NZ shootings: Terrorist sent manifesto to 70 individuals, institutions worldwide

Leroy Wright
March 17, 2019

A Candelit Prayer is held outside the State Library of Victoria on March 16, 2019 in Melbourne, Australia; 49 people are confirmed dead, with with 36 injured still in hospital following shooting attacks on two mosques in Christchurch, New Zealand on Friday, 15 March at the hands of suspected shooter Brenton Tarrant.

The Prime Minister said the advice she had received from police indicated that the timing of the email and the information it contained did not provide enough time for response.

The tragic attack saw 41 people killed at the Masjid Al Noor mosque in central Christchurch, whilst seven others were killed at the suburban Linwood Masjid Mosque, and one person died later at Christchurch Hospital.

The death toll of the Christchurch terror attacks has risen to 50, and two injured victims remained in critical condition, Police Commissioner Mike Bush said Sunday morning.

The police initially said that four people had been detained in the wake of the attacks.

"As soon as New Zealanders hear that someone was legally able to acquire, as I'm advised, those weapons and carry out this event, that will raise enormous questions with our gun laws, and that is why we will respond swiftly", she explained.

"But that arrest was tangential to this matter and we do not believe that he was involved in this attack either", he said.

Police Association President Chris Cahill backed tighter gun laws, saying the weapons used in the mosque shootings were banned in Australia after the Port Arthur massacre in 1996 in which 35 people were gunned down.

Footage of the attack on one of the mosques was broadcast live on Facebook, and a "manifesto" was also posted online that denounced immigrants as "invaders". "Just helping people is his main thing".

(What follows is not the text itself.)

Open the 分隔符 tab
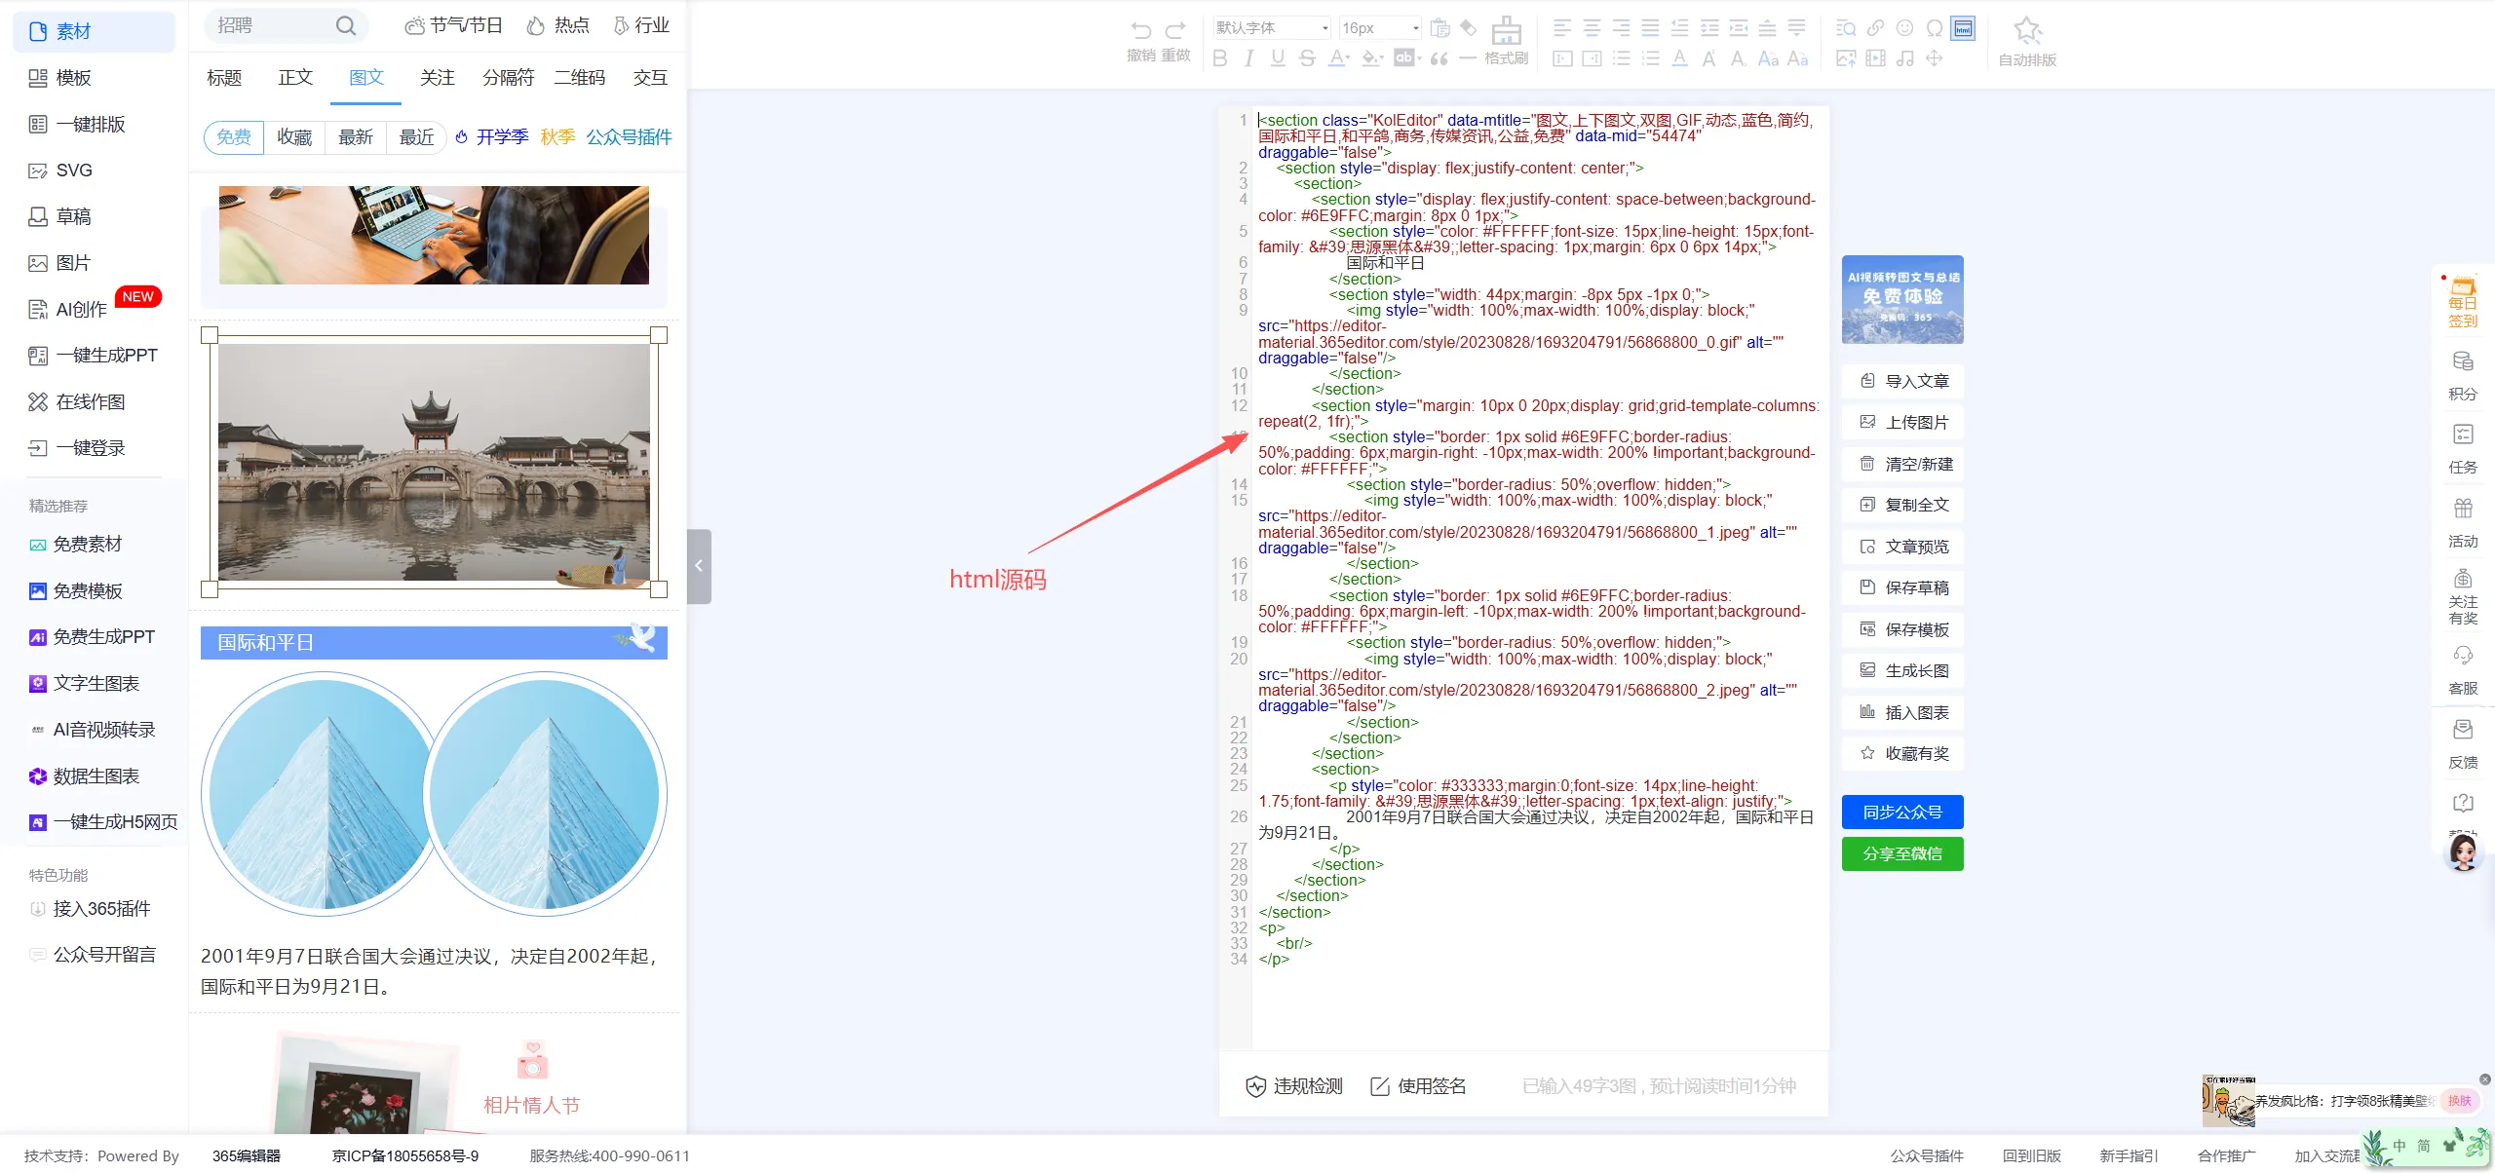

Furthermore, a circular was released by the foreign ministry notifying details regarding visa facilitation for the immediate family members of the Pakistani victims.

Trump slams handling of Brexit by UK's May
The US president also discussed Varadkar's reputation in Ireland and said that: "The people love him - that's very important". Trump also lamented he was "surprised at how badly it has all gone from the standpoint of negotiating".

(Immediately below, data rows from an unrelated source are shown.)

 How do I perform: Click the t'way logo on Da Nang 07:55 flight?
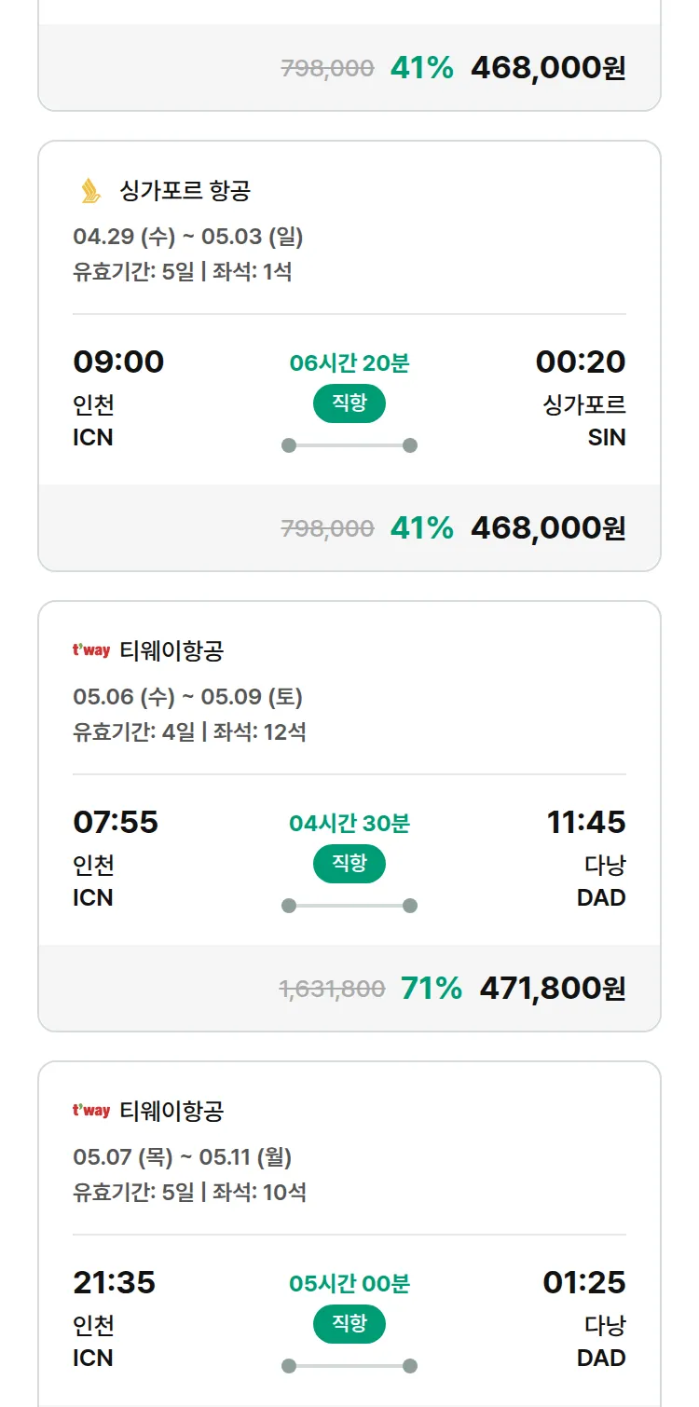click(91, 650)
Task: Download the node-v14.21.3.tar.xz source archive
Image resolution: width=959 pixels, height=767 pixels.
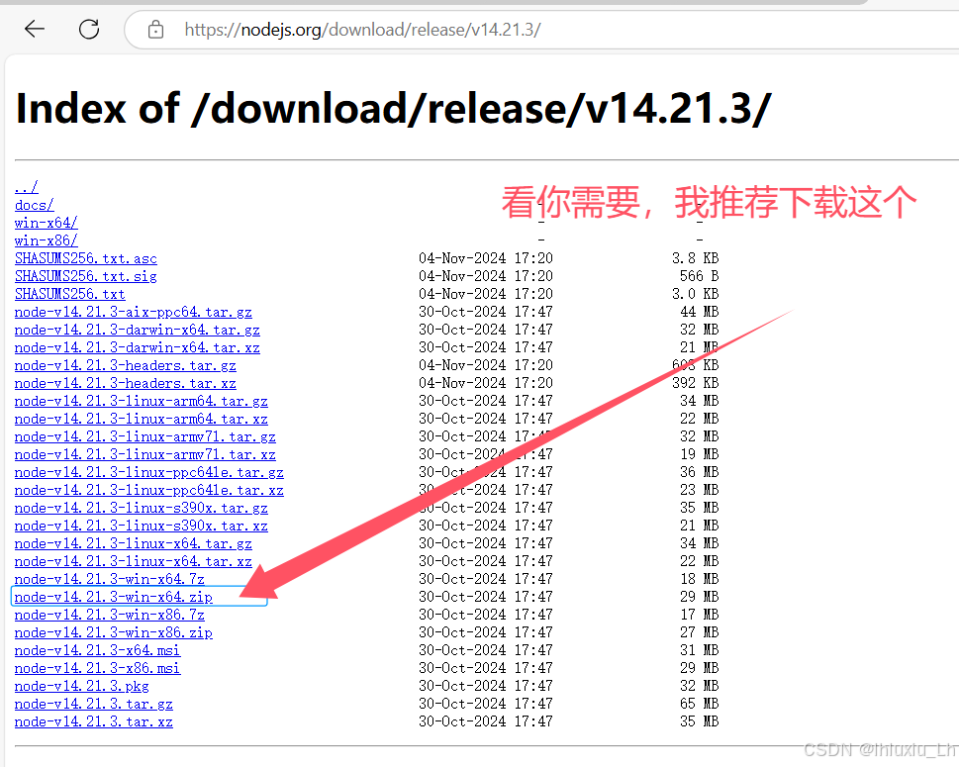Action: [93, 721]
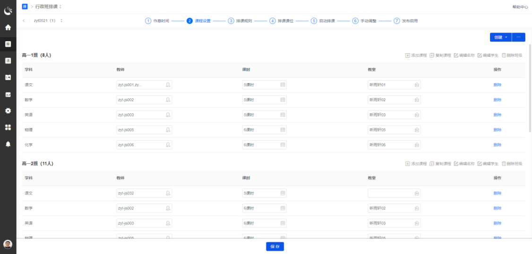This screenshot has height=254, width=532.
Task: Click the Home icon in left sidebar
Action: tap(8, 27)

Director-General of the Pacific Community (SPC) Colin Tukuitonga also showed his support for New Zealand and those who lost loved ones.

"Any loss of life at the hands of extremists regardless of religion, race or colour should be condemned in the strongest of terms". Until Friday, the country's worst mass shooting was in 1990, when a lone gunman killed 13 people in the small town of Aramoana.

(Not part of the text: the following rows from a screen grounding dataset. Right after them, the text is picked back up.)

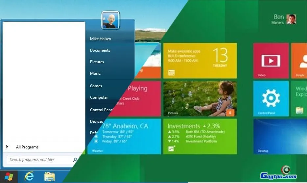Select Music in the Start menu
307x183 pixels.
(95, 73)
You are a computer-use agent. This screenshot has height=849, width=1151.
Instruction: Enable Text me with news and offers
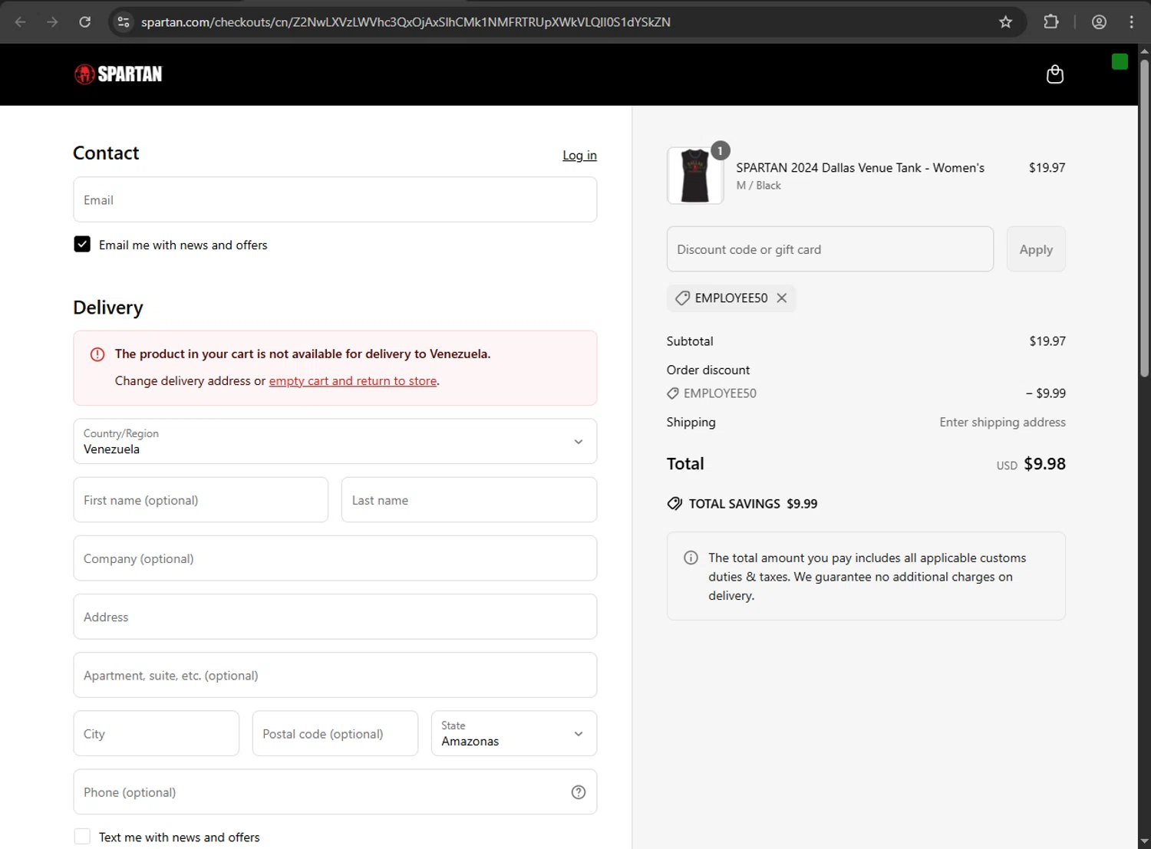82,837
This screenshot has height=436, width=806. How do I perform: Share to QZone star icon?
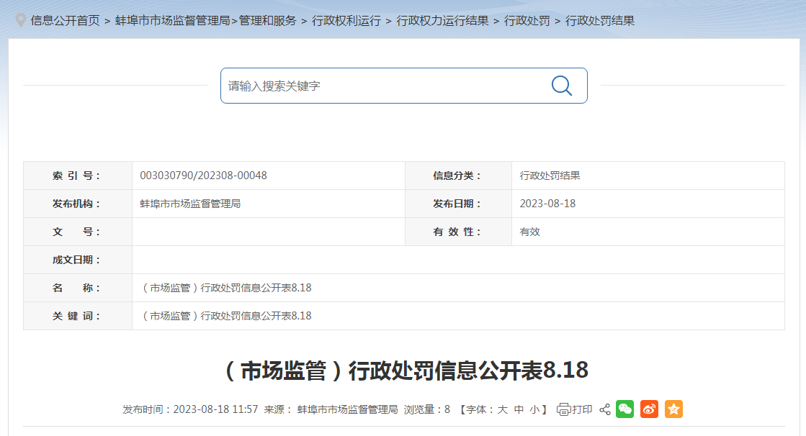(673, 409)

Leaders around the world expressed sorrow and disgust at the attacks, with some deploring the demonisation of Muslims.

Pacific Islands Forum Chair and president of Nauru Baron Waqa expressed his "deepest condolences" to the people and government of New Zealand on what he called a sad day for Christchurch and a sad day for the region.

Ardern said she had spoken with Trump, who asked how he could help.

Mohammad Imran Khan, a 47-year-old man who owned two restaurants in Christchurch died in the Lynwood mosque.

Moreover, Pakistan's High Commissioner and Deputy High Commissioner in New Zealand would also be available for guidance, round the clock, the press release said.

He also reached out to the Muslim community in Christchurch and in New Zealand.

"This act of terror was brought to our shores and rained down upon us".